- TASK GOAL -
No picture belongs in the answer, which must hold exactly the lines from the one with "Click the Refresh icon button" through the final line below.
[[ PROVIDED DATA open ]]
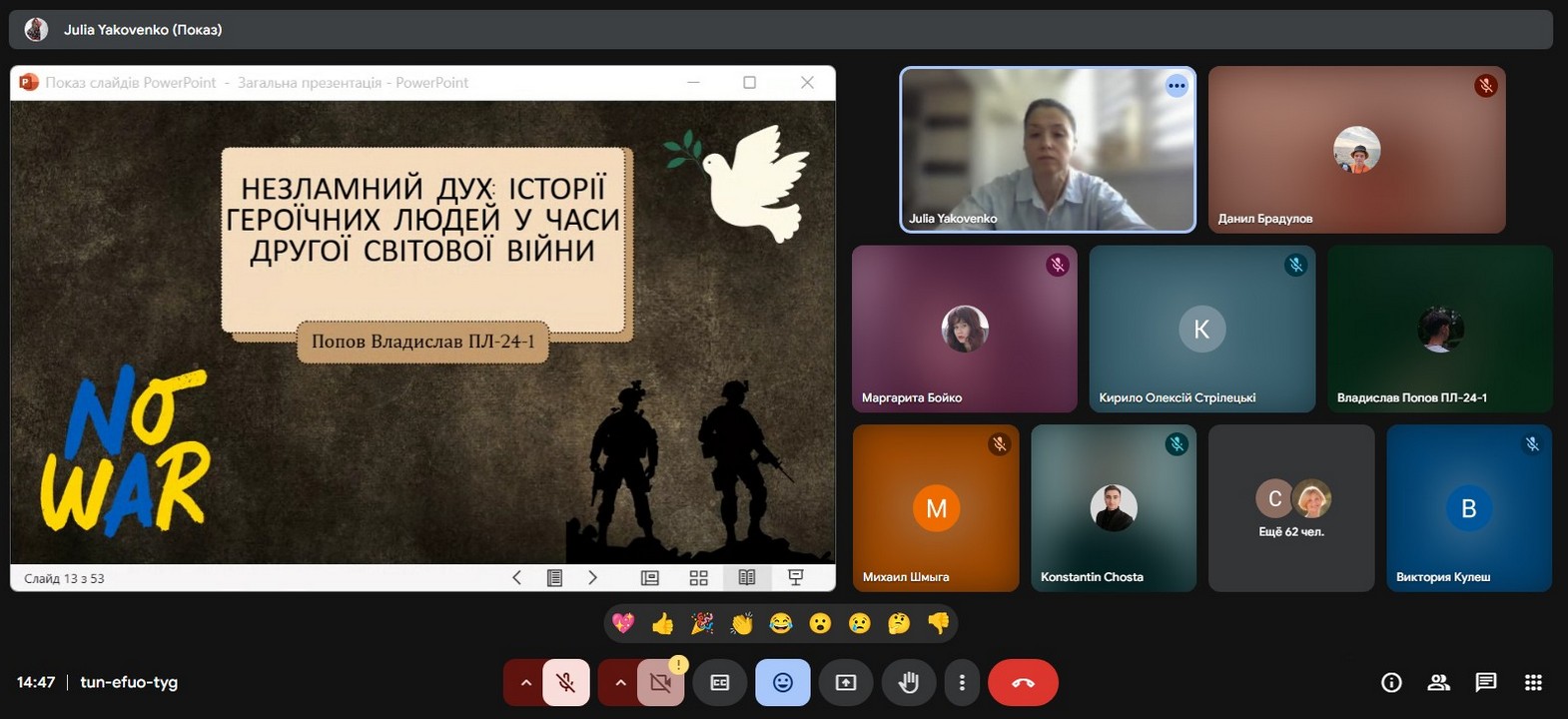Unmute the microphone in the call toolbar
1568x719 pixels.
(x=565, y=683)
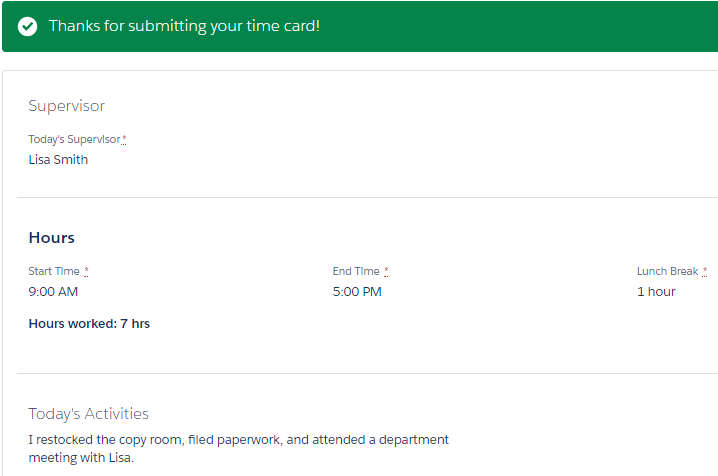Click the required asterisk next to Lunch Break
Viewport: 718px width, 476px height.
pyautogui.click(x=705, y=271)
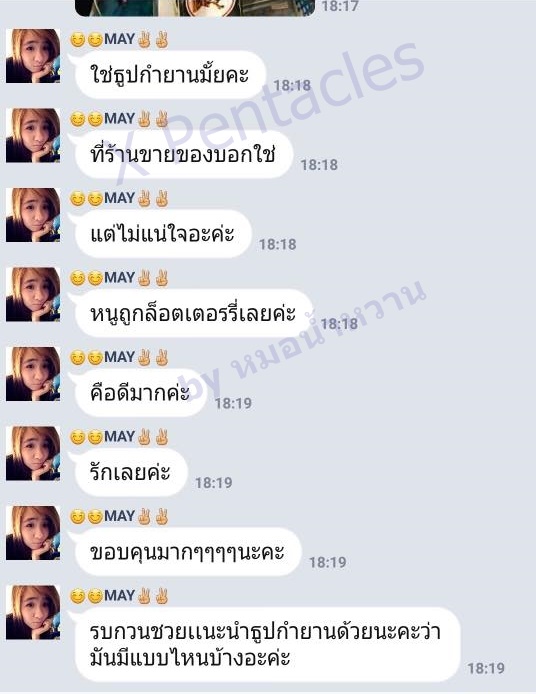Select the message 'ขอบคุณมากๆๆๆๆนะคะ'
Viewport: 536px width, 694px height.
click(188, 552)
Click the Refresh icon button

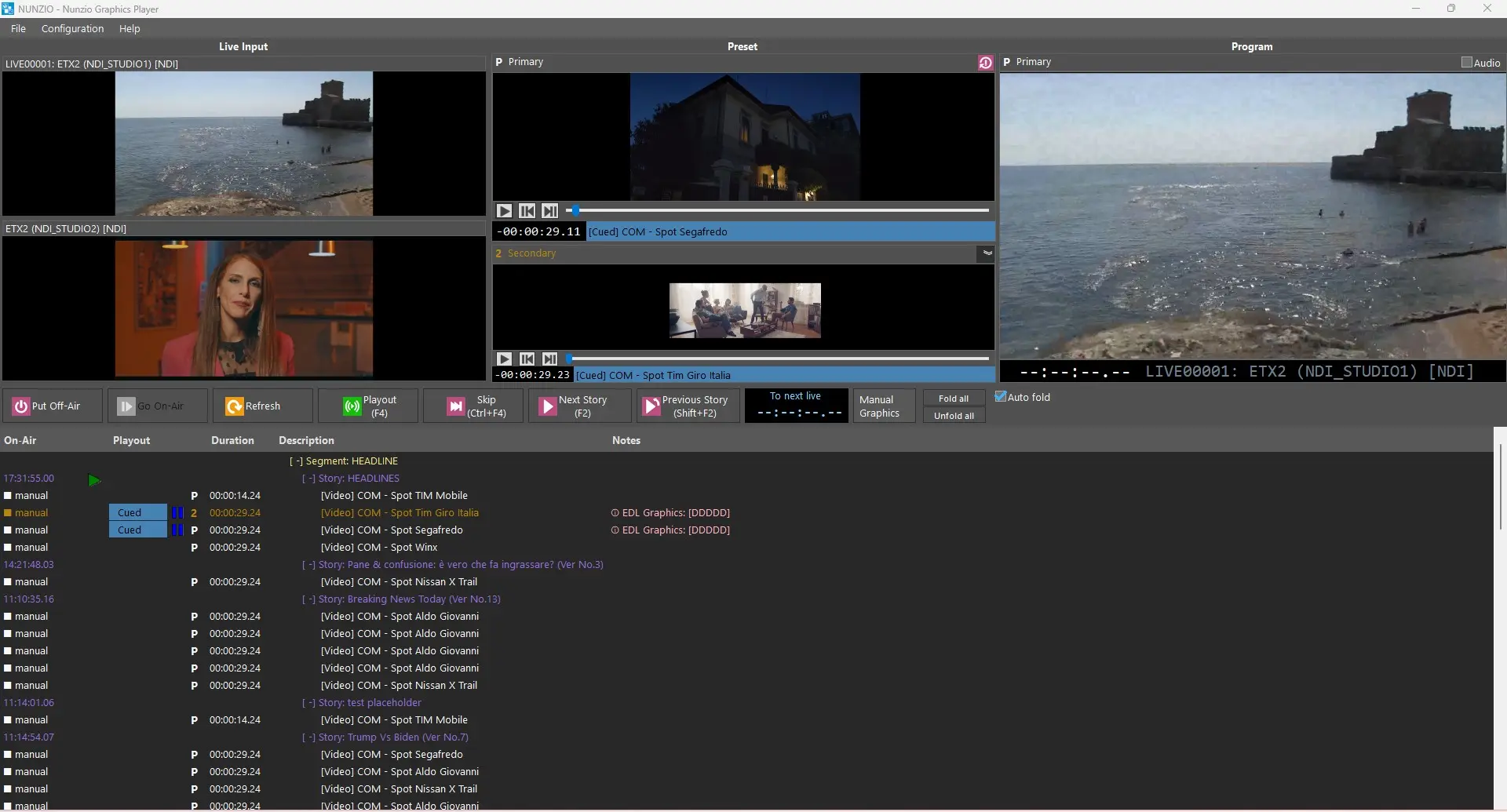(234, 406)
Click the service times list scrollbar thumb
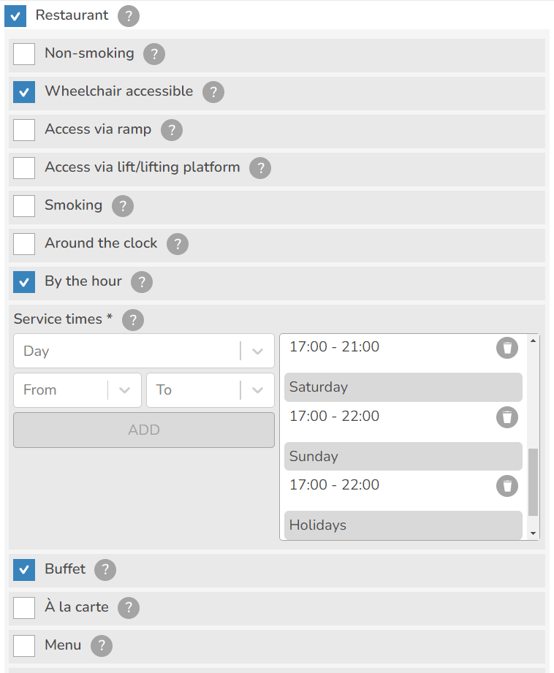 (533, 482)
[[ PROVIDED DATA closed ]]
- ANSWER SPACE -
Click the Refresh icon button

(234, 406)
Click the service times list scrollbar thumb
 (533, 482)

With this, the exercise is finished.